TRECHO FORNECIDO:
------
São Paulo, terça-feira, 12 de dezembro de 1995
Texto Anterior | Próximo Texto | Índice

Sivam, soberania e cobiça

ROGÉRIO CEZAR DE CERQUEIRA LEITE

Um dos argumentos mais poderosos utilizados pelos defensores do Sivam é a revelação de que no mês passado foram detectadas 800 "invasões" do espaço aéreo brasileiro na região amazônica; 400 dessas transgressões seriam atribuíveis a aviões de garimpeiros que voam baixo e as outras 400 a aviões maiores voando a alturas mais elevadas. A conclusão a que chegam os sivamistas é de que urge a proteção do espaço aéreo para proteger as riquezas da Amazônia.
Ora, se já somos capazes de detectar tantas incursões e vôos e não fazemos nada, de que adianta detectar um número ainda maior e continuarmos inertes? Se é verdade o que dizem os proponentes do Sivam, então já temos uma capacidade de detecção muito mais ampla do que a de interceptação. O que precisamos não é a ampliação dos meios de informação, mas de instrumentos de ação. Aviões, gasolina, bases aéreas.
------
COMPLETE O SEGUINTE:
1/ Reproduza tudo o que vai de "Ora, se já somos" até "gasolina, bases aéreas." no artigo sobre o Sivam.
2/ Quais instrumentos de ação o artigo sobre o Sivam diz que precisamos? Liste todos.
3/ Continue o artigo sobre o Sivam a partir do ponto em que ele termina.
As entradas são um material independente do artigo sobre o Sivam.

DADOS REGISTRADOS:
------
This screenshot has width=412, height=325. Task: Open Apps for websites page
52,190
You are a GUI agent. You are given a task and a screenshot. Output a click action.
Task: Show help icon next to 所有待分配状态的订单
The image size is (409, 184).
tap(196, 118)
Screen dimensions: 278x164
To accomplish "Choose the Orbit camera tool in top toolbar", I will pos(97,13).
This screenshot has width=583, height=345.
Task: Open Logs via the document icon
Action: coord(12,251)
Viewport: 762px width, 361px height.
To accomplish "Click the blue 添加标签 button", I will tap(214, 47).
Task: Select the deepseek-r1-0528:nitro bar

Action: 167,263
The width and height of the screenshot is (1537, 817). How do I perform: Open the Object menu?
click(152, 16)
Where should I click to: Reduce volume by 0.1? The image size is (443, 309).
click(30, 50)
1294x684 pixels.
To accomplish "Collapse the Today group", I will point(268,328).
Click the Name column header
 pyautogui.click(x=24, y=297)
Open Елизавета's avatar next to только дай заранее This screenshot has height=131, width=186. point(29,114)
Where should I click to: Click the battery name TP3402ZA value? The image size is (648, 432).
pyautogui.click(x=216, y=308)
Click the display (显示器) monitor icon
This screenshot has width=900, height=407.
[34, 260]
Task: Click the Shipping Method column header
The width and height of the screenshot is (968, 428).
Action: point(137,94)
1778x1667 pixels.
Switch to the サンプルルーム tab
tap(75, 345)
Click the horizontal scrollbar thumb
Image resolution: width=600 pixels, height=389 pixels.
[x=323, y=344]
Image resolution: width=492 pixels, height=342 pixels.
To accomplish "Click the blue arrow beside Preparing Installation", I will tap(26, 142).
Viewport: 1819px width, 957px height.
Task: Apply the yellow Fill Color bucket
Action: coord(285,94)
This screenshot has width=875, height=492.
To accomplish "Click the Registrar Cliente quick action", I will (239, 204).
------
RESPOSTAS DAS TAREFAS:
1/
Ora, se já somos capazes de detectar tantas incursões e vôos e não fazemos nada, de que adianta detectar um número ainda maior e continuarmos inertes? Se é verdade o que dizem os proponentes do Sivam, então já temos uma capacidade de detecção muito mais ampla do que a de interceptação. O que precisamos não é a ampliação dos meios de informação, mas de instrumentos de ação. Aviões, gasolina, bases aéreas.

2/ Aviões, gasolina, bases aéreas.

3/
Também afirmam os sivamistas que uma região como a do Amazonas precisa de uma proteção ao vôo mais densa.
Se isso fosse verdade, não haveria vôos transoceânicos. É tão seguro voar sobre a Amazônia quanto voar sobre o Atlântico. É verdade que aviões de porte médio não dispõem de instrumental eletrônico como os Boeings 747, mas estão muito melhor equipados do que os DC-4 que nas décadas de 50 e 60 atravessavam o Atlântico tranquilamente. Radares secundários e primários não são necessários senão nas vizinhanças de aeroportos de grande tráfego, como já existem em Belém. E talvez sejam necessários mais dois desses sistemas.
Consideremos agora a questão do contrabando. Os 400 aviões suspeitos que cruzam por mês a Amazônia a altas altitudes, segundo o relato do Ministério da Aeronáutica, não poderiam aterrissar na região, pois lá não existem campos clandestinos de porte. Mas pousam em algum lugar do Brasil.
Ora, então o problema não está realmente na Amazônia. Em algum lugar não há vigilância. O contrabando é indesejável porque significa impostos sonegados e competição desleal com a indústria nacional. Mas o contrabando que possa ocorrer em um ano na Amazônia é certamente menor do que o que acontece em um dia nos aeroportos do Rio ou São Paulo. E só quem nunca esteve na Amazônia pode pensar que a região seja centro de produção de drogas.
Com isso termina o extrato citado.